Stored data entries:
|---|

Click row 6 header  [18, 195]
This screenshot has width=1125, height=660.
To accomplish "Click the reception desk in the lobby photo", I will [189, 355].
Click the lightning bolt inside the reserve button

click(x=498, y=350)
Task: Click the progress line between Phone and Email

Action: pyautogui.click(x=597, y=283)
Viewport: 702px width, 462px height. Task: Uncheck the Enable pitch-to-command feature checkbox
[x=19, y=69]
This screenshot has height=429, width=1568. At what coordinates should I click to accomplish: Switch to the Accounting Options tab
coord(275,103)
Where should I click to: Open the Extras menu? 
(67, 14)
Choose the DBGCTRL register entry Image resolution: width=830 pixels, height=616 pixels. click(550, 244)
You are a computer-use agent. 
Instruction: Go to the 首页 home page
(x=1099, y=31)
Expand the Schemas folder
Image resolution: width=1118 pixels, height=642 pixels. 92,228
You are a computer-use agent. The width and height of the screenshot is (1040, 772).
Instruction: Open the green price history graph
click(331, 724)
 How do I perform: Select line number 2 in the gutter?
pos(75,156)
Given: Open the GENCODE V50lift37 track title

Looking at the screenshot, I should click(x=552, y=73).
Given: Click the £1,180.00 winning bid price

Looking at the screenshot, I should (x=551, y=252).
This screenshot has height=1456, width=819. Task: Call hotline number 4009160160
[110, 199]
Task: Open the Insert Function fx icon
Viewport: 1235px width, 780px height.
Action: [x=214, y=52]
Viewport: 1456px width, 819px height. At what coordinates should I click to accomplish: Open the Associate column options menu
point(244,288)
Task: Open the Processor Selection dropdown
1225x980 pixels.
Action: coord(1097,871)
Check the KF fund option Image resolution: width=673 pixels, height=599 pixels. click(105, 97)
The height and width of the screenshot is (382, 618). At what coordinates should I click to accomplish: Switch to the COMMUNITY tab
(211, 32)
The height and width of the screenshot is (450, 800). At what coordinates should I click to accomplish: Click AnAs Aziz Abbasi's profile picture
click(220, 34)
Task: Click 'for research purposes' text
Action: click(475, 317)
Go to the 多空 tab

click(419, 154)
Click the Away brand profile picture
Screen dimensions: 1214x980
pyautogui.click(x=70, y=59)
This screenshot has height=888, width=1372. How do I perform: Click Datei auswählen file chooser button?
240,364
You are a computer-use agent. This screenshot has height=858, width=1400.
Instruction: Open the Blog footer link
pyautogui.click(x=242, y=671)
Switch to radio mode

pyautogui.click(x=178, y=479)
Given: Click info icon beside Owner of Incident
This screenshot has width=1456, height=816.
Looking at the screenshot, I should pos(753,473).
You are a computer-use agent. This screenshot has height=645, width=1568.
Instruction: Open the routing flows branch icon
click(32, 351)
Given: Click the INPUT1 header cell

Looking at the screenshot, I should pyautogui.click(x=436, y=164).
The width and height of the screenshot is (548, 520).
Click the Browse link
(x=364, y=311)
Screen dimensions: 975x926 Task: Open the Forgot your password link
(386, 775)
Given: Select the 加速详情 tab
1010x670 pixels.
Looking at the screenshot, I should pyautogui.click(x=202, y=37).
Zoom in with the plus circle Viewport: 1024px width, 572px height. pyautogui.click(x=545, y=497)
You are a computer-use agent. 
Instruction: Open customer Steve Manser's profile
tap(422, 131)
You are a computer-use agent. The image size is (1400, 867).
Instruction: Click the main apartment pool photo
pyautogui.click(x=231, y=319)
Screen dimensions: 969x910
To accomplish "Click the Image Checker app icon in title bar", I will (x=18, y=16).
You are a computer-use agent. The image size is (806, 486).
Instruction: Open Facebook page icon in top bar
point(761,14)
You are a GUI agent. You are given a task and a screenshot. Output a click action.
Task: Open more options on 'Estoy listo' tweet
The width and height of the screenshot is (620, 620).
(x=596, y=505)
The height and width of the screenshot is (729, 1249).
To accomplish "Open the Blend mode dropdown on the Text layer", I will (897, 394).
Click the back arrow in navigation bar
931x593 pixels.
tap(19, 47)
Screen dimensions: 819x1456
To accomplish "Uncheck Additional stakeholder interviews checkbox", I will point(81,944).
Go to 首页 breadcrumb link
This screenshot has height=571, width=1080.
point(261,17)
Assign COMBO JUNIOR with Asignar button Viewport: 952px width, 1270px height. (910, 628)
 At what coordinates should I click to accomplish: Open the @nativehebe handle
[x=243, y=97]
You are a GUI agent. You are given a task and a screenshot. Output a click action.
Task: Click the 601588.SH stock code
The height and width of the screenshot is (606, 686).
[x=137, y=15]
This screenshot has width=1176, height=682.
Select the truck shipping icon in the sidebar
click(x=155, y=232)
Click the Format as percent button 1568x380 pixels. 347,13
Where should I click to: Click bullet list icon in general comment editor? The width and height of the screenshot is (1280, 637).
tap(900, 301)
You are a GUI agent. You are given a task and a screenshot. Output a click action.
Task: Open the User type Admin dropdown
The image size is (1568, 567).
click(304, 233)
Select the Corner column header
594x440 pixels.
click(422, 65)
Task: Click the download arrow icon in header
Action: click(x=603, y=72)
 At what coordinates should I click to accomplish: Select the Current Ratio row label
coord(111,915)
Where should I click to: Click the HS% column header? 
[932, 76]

|---|

== Work request ==
Return exactly the run of lines that opens with the one containing "Task: Open the User type Admin dropdown" and closes with the last line of the records above.

== Written response ==
Task: Open the User type Admin dropdown
The image size is (1568, 567).
click(304, 233)
Select the Corner column header
594x440 pixels.
click(422, 65)
Task: Click the download arrow icon in header
Action: click(x=603, y=72)
 At what coordinates should I click to accomplish: Select the Current Ratio row label
coord(111,915)
Where should I click to: Click the HS% column header? 
[932, 76]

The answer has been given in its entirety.